La firme General Decoration, fondée en 1969 par Jules Wabbes, redonne vie à bon nombre de ses créations, soixante ans après la rencontre du designer belge avec le célèbre architecte américain Philip Johnson.

En 1955, Jules Wabbes rencontrait l’architecte américain Philip Johnson, déjà illustre à l’époque pour avoir réalisé, notamment, The Glass House à New Canaan. Ses contacts avec Raymond Loewy et Edward Wormley, deux designers tout aussi célèbres, avaient par ailleurs donné un sérieux élan à sa créativité.
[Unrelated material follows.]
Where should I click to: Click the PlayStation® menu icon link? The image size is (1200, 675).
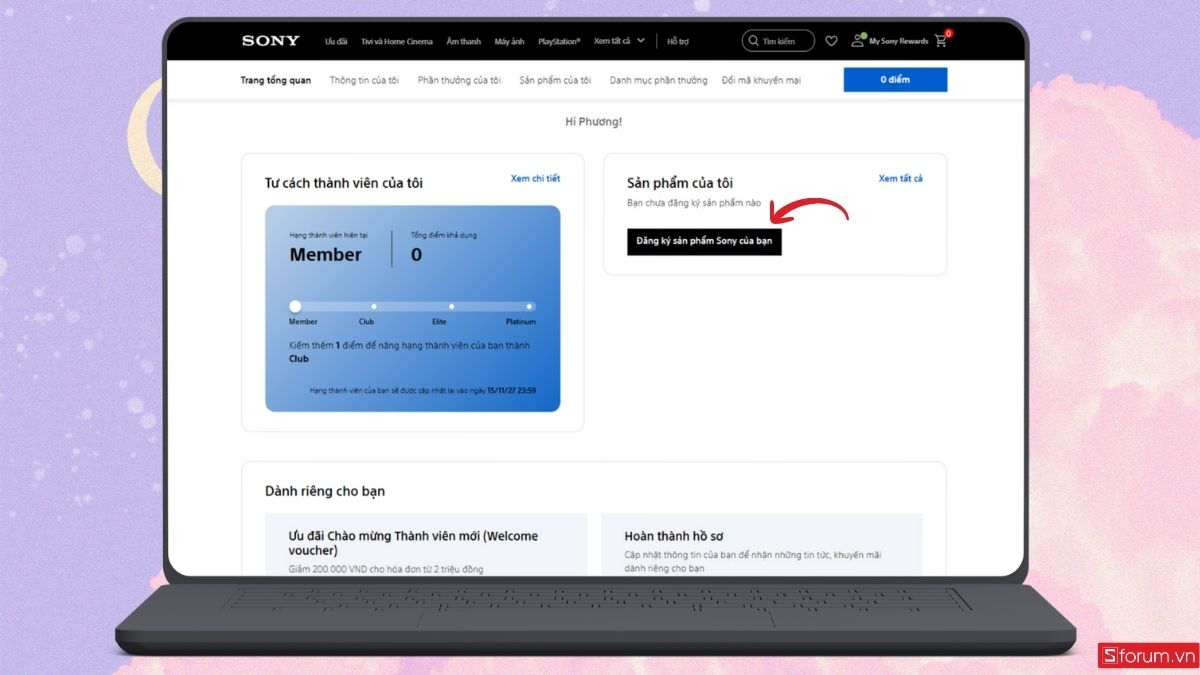tap(558, 41)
Le Belge avait ainsi affiné son style, d’influence américaine. Il s’était également lancé dans la conception d’objets d’intérieur en métal – lampes, portemanteaux, chenets, clinches et même cendriers -, ayant constaté que d’autres grands noms de la discipline, tels que Johnson, Arne Jacobsen ou Giò Ponti, qu’il considérait un peu comme ses modèles, signaient aussi bien des projets d’envergure que de petites créations. Et eux aussi affectionnaient un dessin austère agrémenté d’une touche artisanale.

ARTISTE JOAILLIER

Jules Wabbes était en réalité moins un designer industriel qu’un artiste joaillier attiré par l’artisanat et les beaux matériaux. Outre sa collection de meubles, dont une partie est actuellement produite par Bulo, il a conçu une foule d’accessoires de décoration dans les années 50, ce qui l’amena à fonder une société distincte en 1969 : General Decoration (Gede).  » Contrairement à ce que l’on croit, cette entreprise n’a jamais cessé d’exister après son décès en 1974, explique sa fille Marie Ferran-Wabbes. Mais au fil du temps, elle n’était quasiment plus active, notamment parce que les anciens collaborateurs de mon père avaient décroché.  »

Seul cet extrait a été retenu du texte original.